### SUPPLIED INFORMATION
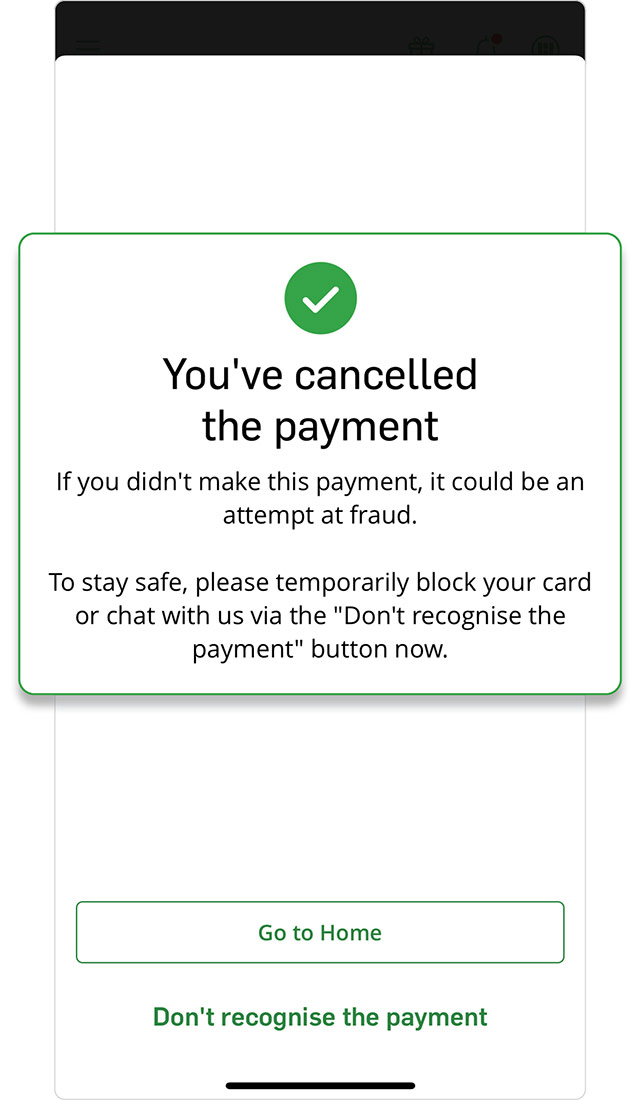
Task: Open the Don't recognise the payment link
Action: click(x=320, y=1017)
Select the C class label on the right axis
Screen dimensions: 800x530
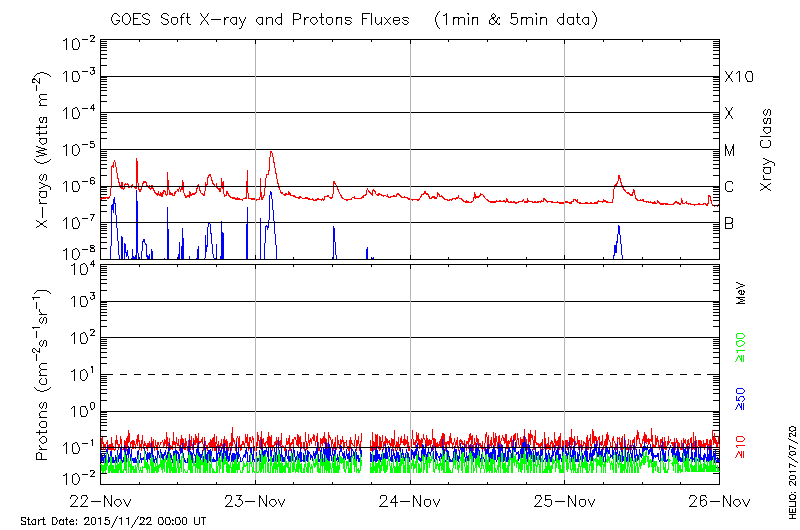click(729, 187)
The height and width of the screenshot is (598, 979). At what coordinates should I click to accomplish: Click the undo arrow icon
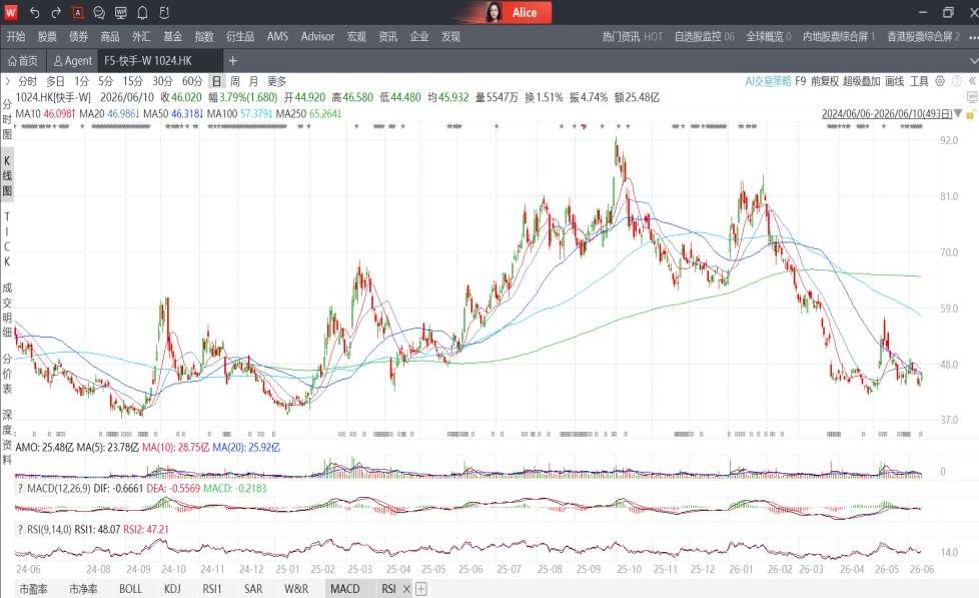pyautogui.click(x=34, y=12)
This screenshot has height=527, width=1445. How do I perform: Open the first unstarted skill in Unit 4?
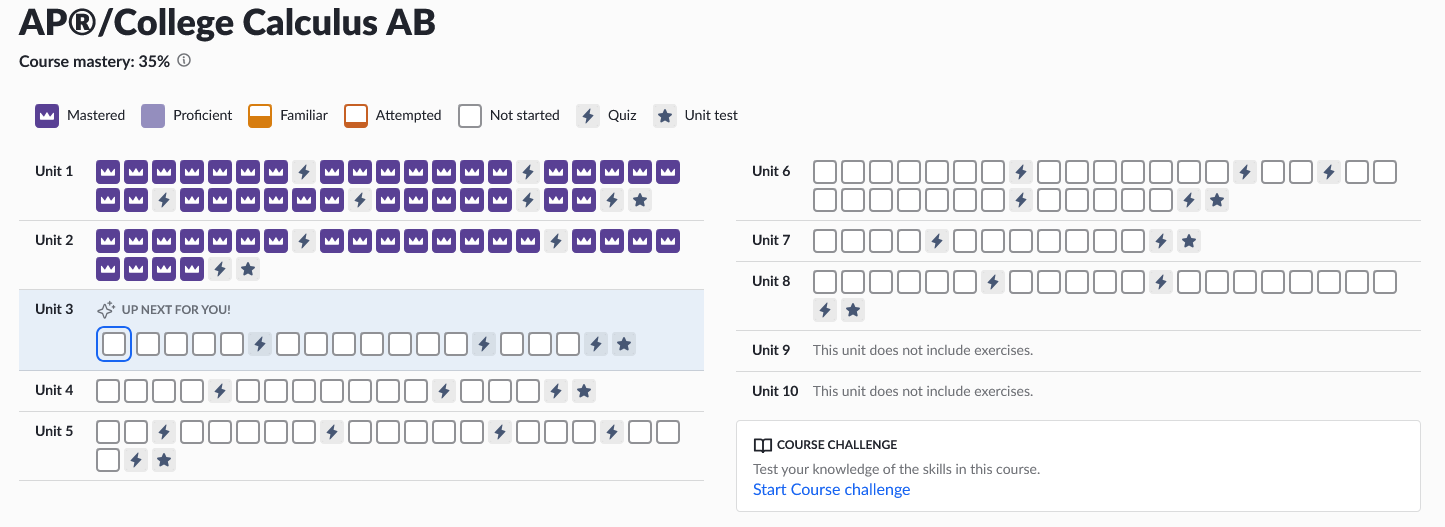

==

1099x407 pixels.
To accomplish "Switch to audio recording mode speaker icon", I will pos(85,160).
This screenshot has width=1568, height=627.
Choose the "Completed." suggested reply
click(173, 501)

### WHAT YOU NEED TO DO
Reproduce all lines from the records above that include the word "This".

### TASK ANSWER
This screenshot has height=527, width=1445. How do I perform: Open the first unstarted skill in Unit 4?
This screenshot has width=1568, height=627.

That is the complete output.